_INSTRUCTIONS FOR THE TASK_
Your output should be exactly the lines from the one containing "Task: Select the Text tool" through the final line of the records, both included, with every picture left out.

Content starts

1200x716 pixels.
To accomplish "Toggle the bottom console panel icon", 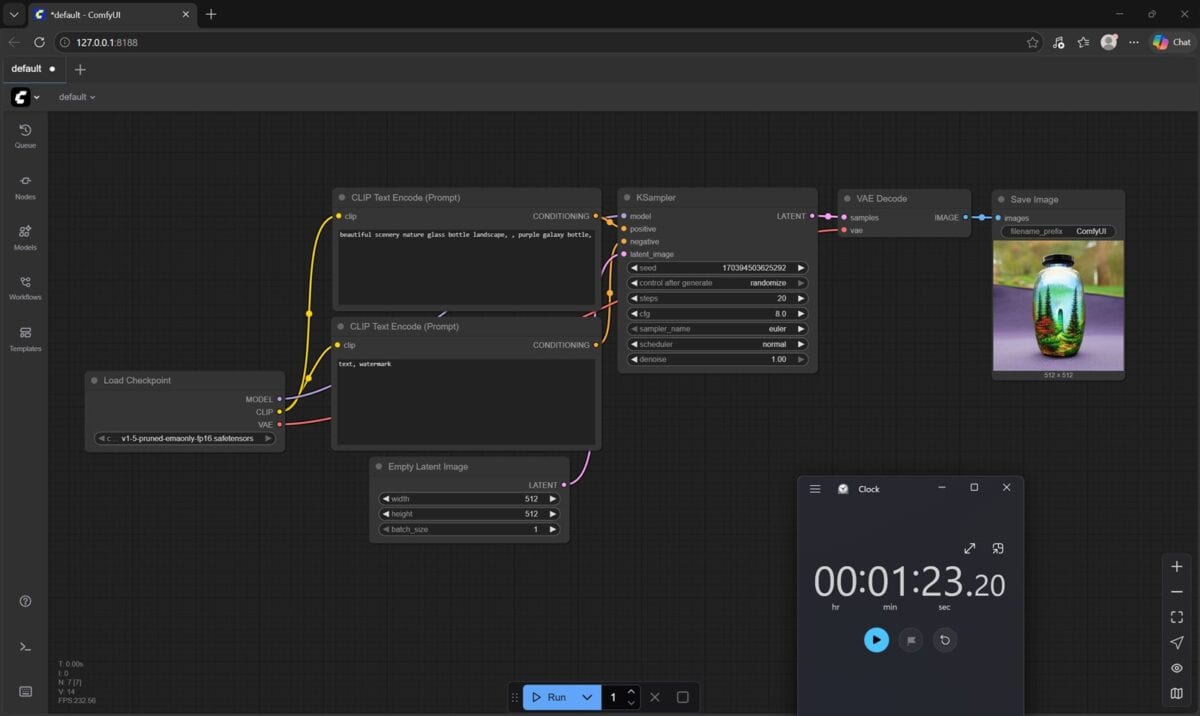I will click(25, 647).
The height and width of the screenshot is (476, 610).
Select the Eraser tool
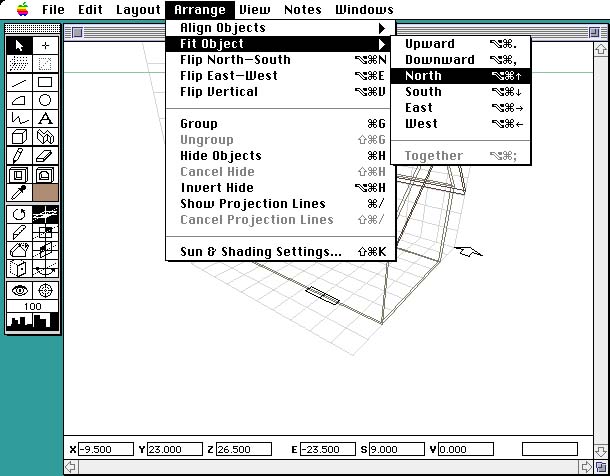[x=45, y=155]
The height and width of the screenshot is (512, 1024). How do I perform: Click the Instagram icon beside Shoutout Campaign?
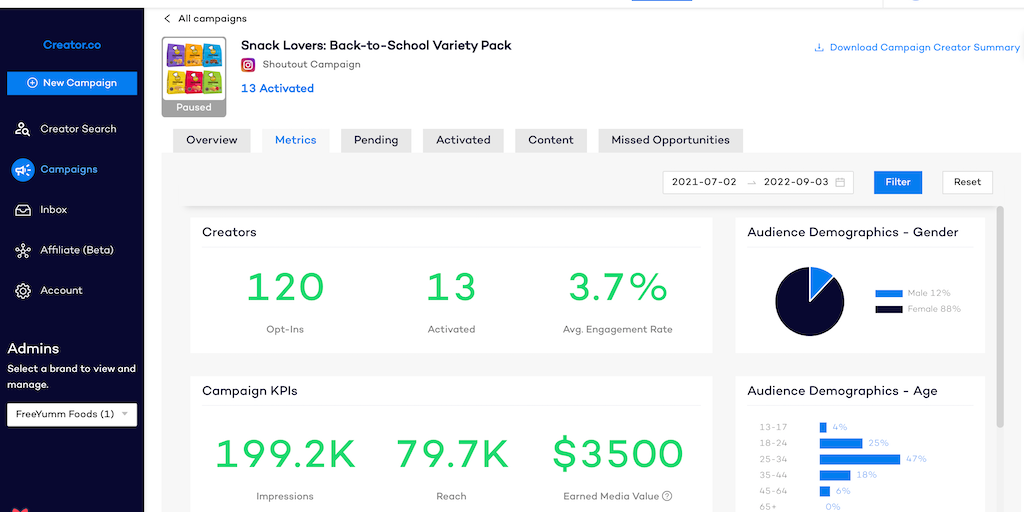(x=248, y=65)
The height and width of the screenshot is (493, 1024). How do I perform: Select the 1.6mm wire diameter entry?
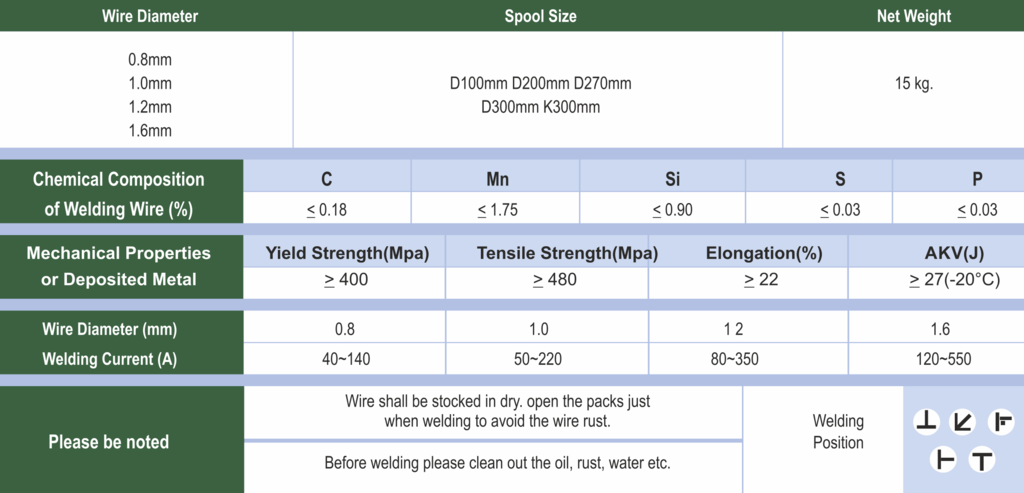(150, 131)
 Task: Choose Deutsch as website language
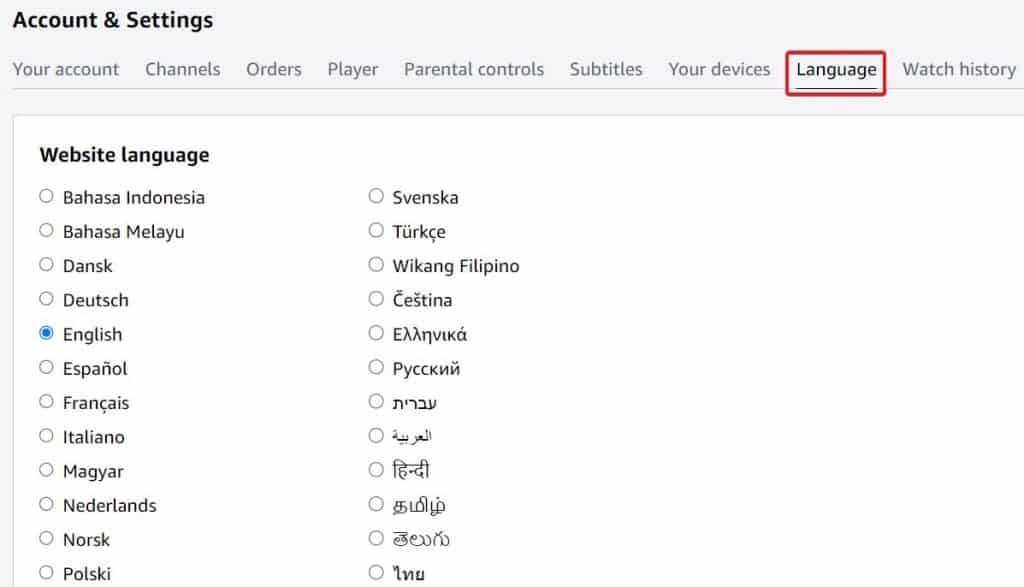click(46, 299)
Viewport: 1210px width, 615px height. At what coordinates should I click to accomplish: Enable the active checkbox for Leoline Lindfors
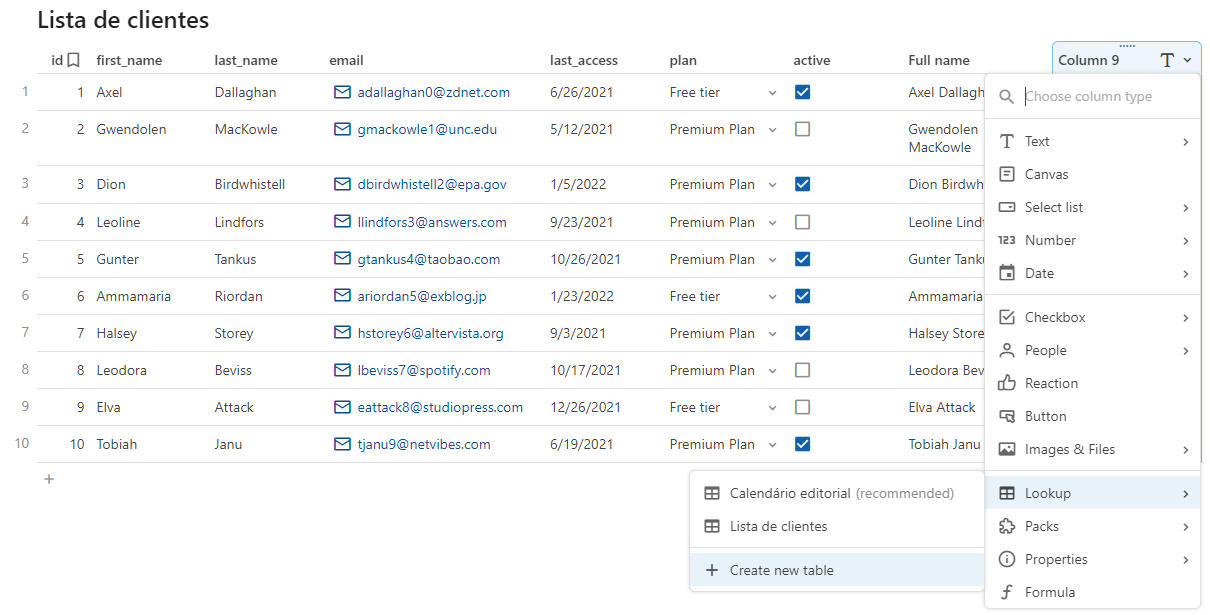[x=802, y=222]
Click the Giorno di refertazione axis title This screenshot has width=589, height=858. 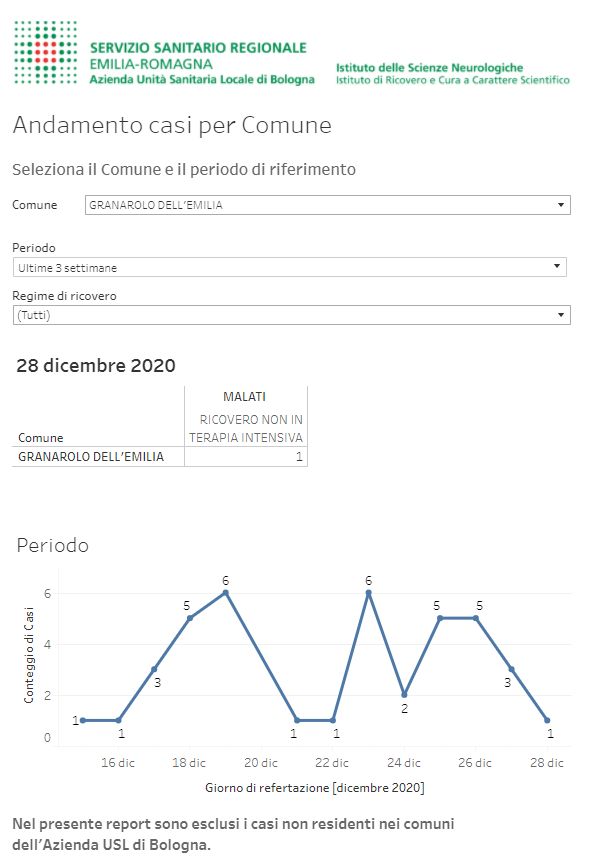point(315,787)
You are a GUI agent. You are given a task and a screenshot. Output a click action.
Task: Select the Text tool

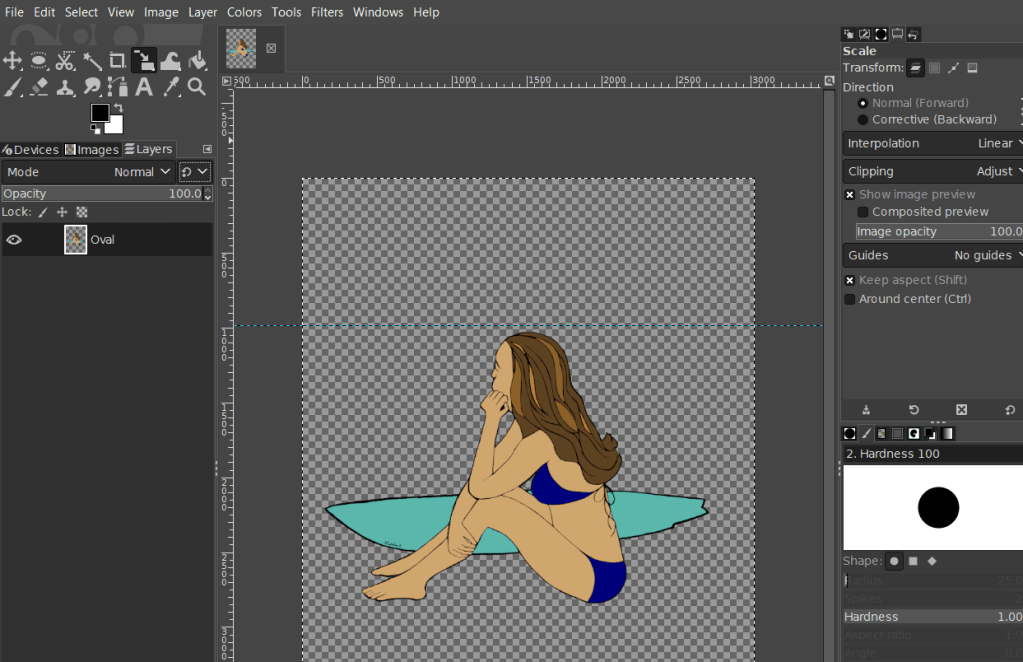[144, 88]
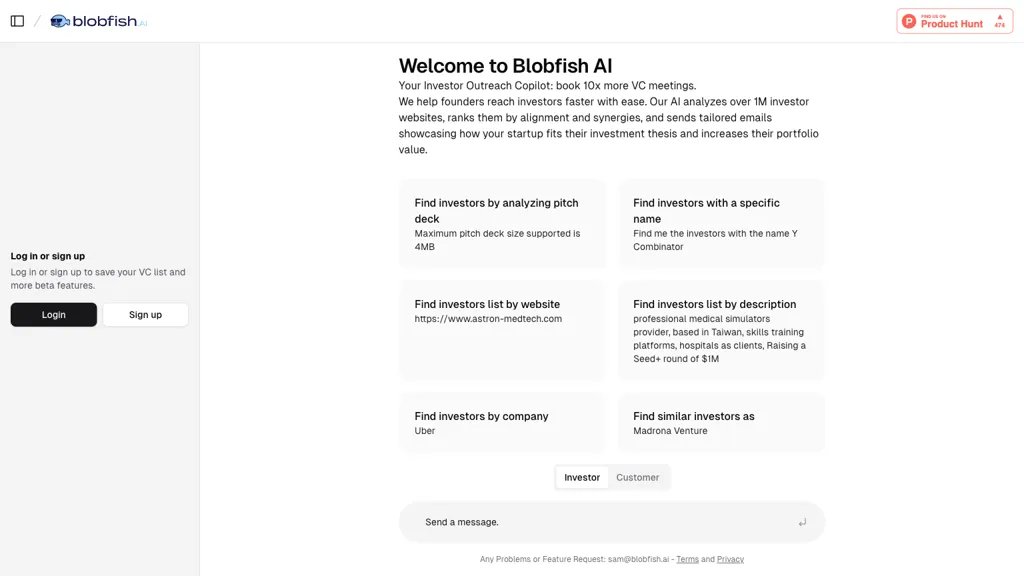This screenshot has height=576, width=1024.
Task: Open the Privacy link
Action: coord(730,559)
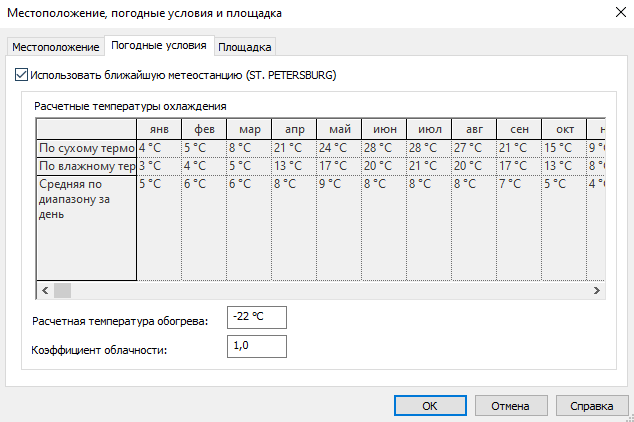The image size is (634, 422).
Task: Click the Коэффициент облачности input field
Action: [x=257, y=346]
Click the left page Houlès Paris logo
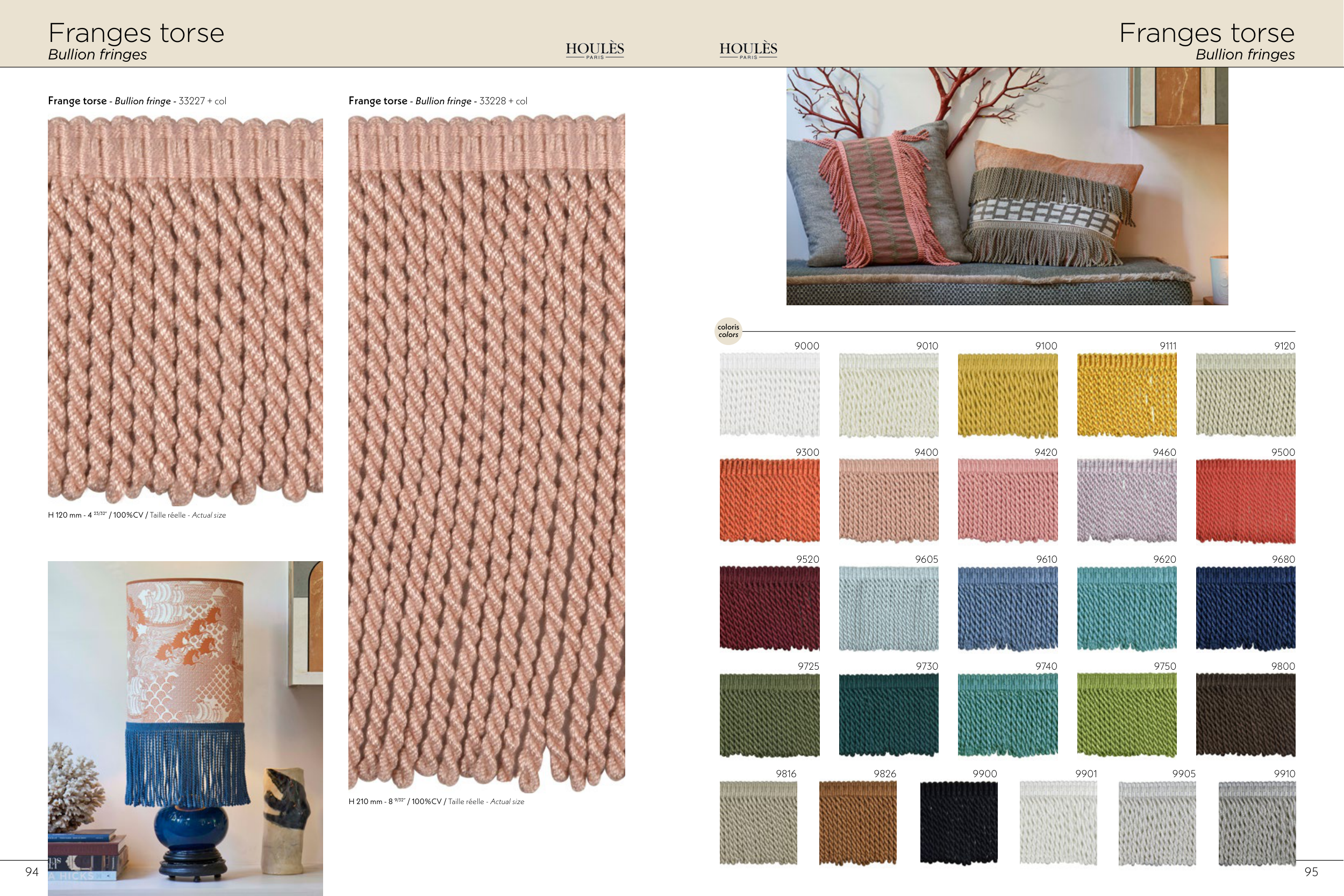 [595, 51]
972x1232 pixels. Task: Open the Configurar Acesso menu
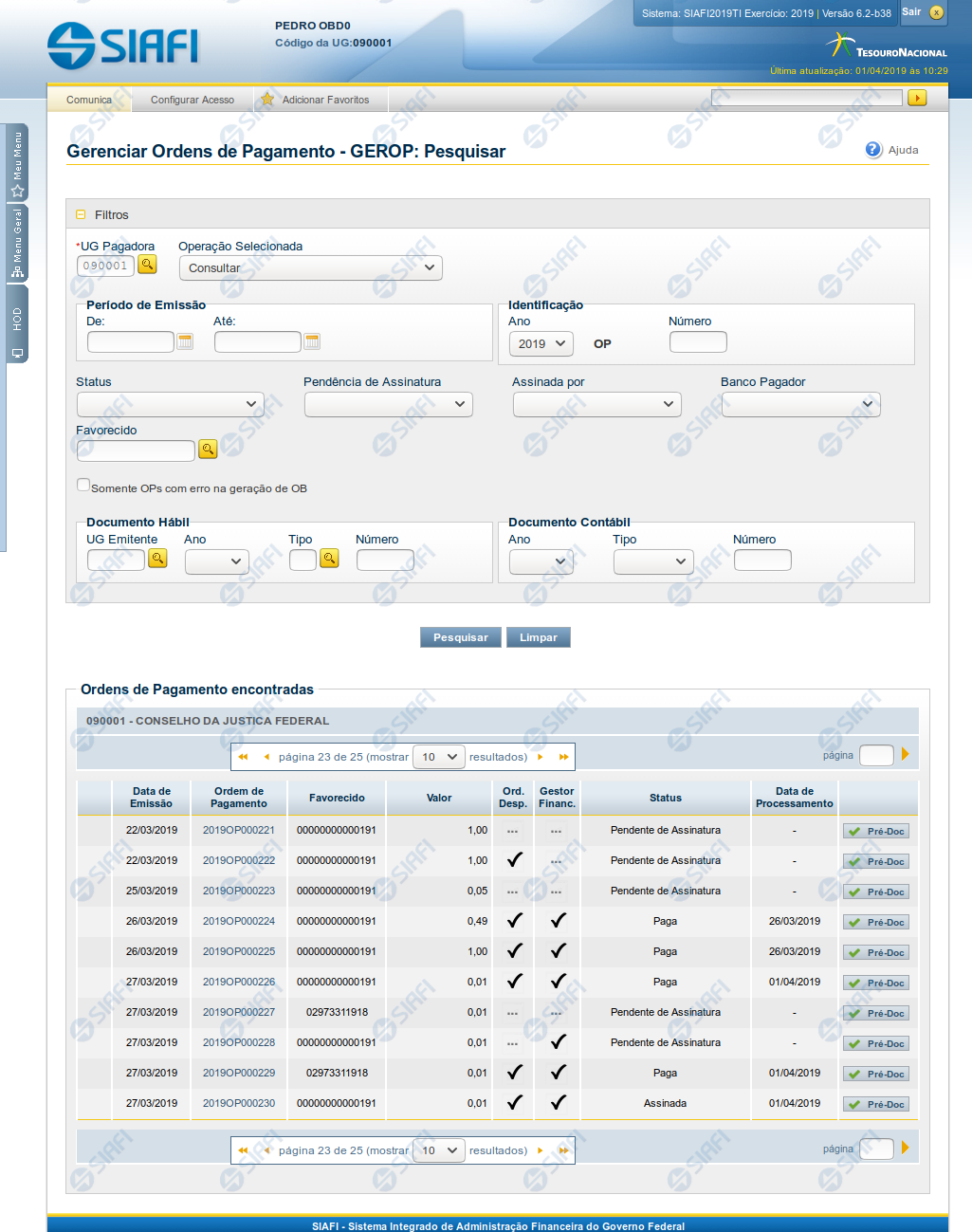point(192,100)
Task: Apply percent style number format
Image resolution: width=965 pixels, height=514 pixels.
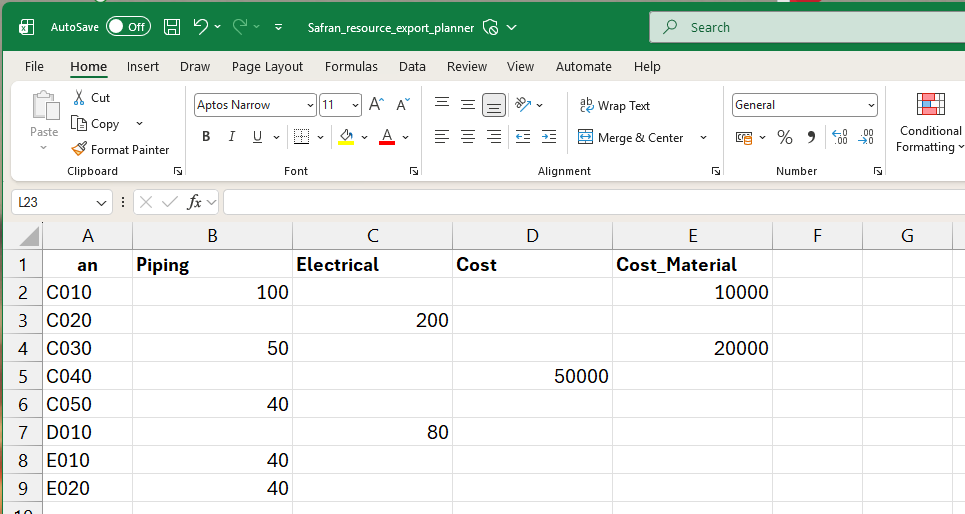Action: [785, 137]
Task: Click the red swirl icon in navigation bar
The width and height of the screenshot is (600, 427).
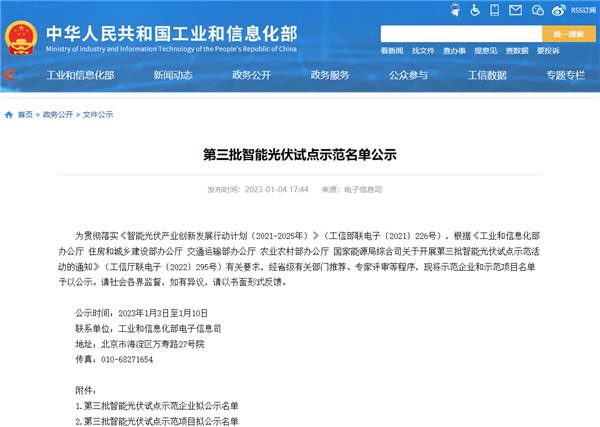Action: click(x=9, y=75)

Content ends

_SOLUTION_
Task: Select the Text tool

[144, 88]
This screenshot has height=576, width=1024.
Task: Open the Privacy link
Action: coord(730,559)
The image size is (634, 422).
Task: Click the Коэффициент облачности input field
Action: [x=257, y=346]
Click the left page Houlès Paris logo
 [595, 51]
972x1232 pixels. Task: Open the Configurar Acesso menu
point(192,100)
Task: Apply percent style number format
Image resolution: width=965 pixels, height=514 pixels.
Action: [785, 137]
Task: Click the red swirl icon in navigation bar
The width and height of the screenshot is (600, 427).
Action: click(x=9, y=75)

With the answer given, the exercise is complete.